* [WYBRANY FRAGMENT]
Dość napiętą sytuację próbował opanować kmdr Enzo Grossi, dowódca włoskiej bazy w Bordeaux (Betasom), który już 12 września 1943 r. pojechał do Berlina i na spotkaniu z adm. Karlem Dönitzem przekazał mu informację, że jego ludzie postanowili kontynuować walkę. Taką samą wiadomość od Grossiego otrzymał Arillo, wraz z rozkazami włączenia się w skład jednostek niemieckich okrętów podwodnych. Sam Grossi przybył do bazy w Piławie 14 września 1943 r. W czasie swego pobytu przekonywał marynarzy do podjęcia takiej samej decyzji. Część z nich była jednak niezdecydowana, dlatego komandor sięgnął po argument niemal ostateczny, powiedział im, że mogą zostać wysłani do obozów jenieckich.
Po trzech lub czterech dniach załogi z Piławy przetransportowano do Gdańska. Na pokładzie torpedowca, 18 lub 19 września, Grossi przybył do Gdyni wraz z częścią marynarzy. Odbył kolejne rozmowy z oficerami i z załogami okrętów przebywających na pokładzie okrętu Deutschland. Ponownie zaapelował o podjęcie słusznej – tej samej co on i jego ludzie – decyzji. Większość taką decyzję podjęła, oprócz 6 oficerów, 2 podoficerów i 35 szeregowców (według innych włoskich źródeł łącznie odmówiło dalszej służby około 60 ludzi), którzy natychmiast zostali zwolnieni ze służby, internowani przez Niemców i odesłani do obozu jenieckiego w Toruniu – Thorn Stalag XXA. Ci marynarze i żołnierze, którzy opowiedzieli się za dalszą współpracą z Niemcami weszli w skład tworzonych od nowa oddziałów zadymiarzy, tym razem Sił Zbrojnych RSI.

* [FRAGMENT DANYCH]
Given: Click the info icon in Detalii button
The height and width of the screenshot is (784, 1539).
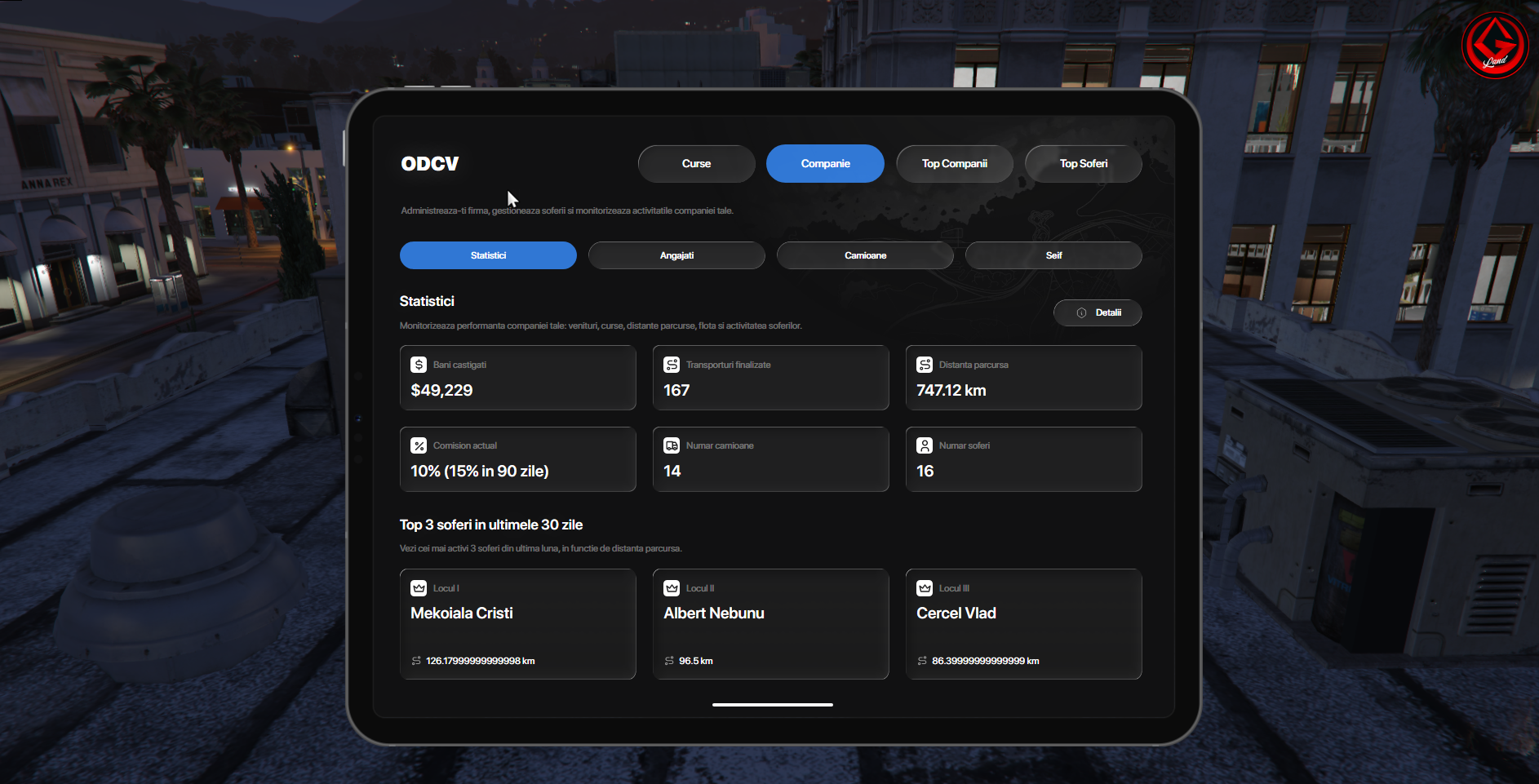Looking at the screenshot, I should pyautogui.click(x=1081, y=313).
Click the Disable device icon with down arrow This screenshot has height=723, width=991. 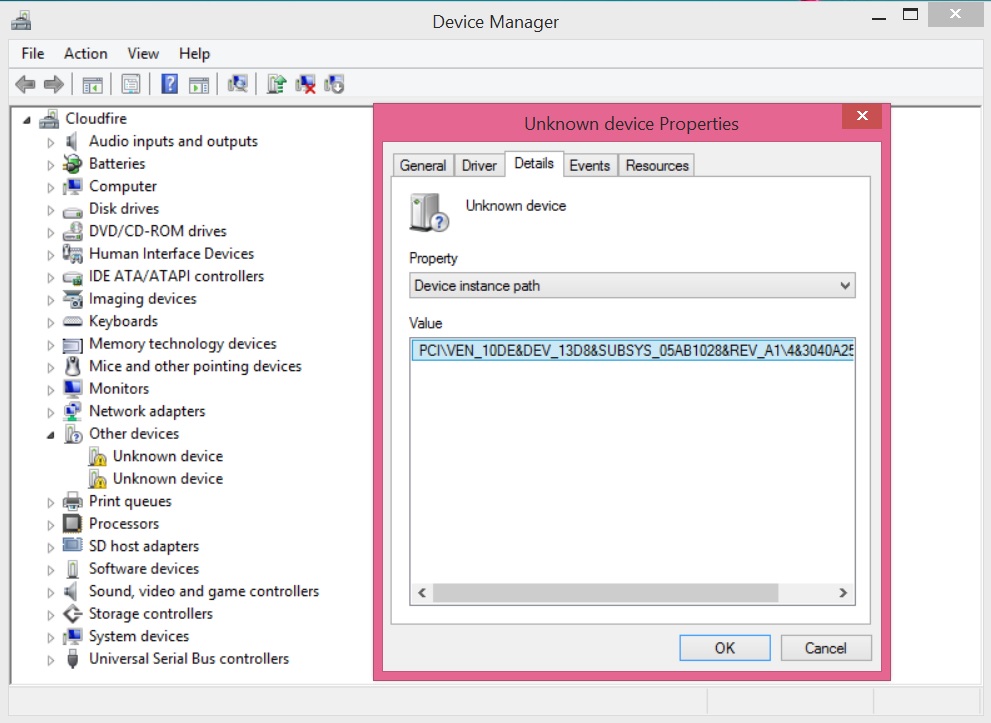click(x=335, y=85)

* [WYMAGANE DZIAŁANIA]
1. Wypisz wszystkie miasta wymienione w tekście o włoskich marynarzach w 1943 roku.
2. Kontynuuj tekst o włoskich marynarzach w 1943 roku od miejsca, w którym się urywa.
Dane nie są potrzebne do wykonania tych zadań.

* [ODPOWIEDZI DO ĆWICZENIA]
1. Bordeaux, Berlin, Piława, Gdańsk, Gdynia, Toruń

2.
W porcie w Wilhelmshaven powstało dowództwo włoskich jednostek zadymiarzy (Comando Truppe Nebbiogene), które składało się z 5 oficerów i podoficerów oraz 9 żołnierzy. W porcie powstało również Centrum Szkolenia (Centro Addestramento Comando Truppe Nebbiogene) oraz 51. kompania, w której służyło 48 oficerów, 38 podoficerów oraz 171 żołnierzy, jak również III batalion (pluton dowodzenia, 38. i 39. kompania) – 12 oficerów, 39 podoficerów i 477 żołnierzy. W bazie morskiej i porcie w Świnoujściu (Swinemünde) stacjonował I batalion w składzie: pluton dowodzenia oraz 34. i 35. kompania, łącznie 19 oficerów, 29 podoficerów i 418 żołnierzy. Ponadto znajdowała się tam 40. kompania złożona z 5 oficerów, 23 podoficerów i 204 żołnierzy. W bazie i ośrodku szkoleniowym w Gdyni (Gotenhafen) stacjonował II batalion (pluton dowodzenia, 29., 32., 33. i 41. kompania) – 30 oficerów, 67 podoficerów i 629 żołnierzy. Otrzymał on niemiecką nazwę 2. italienische Nebel – Batalion.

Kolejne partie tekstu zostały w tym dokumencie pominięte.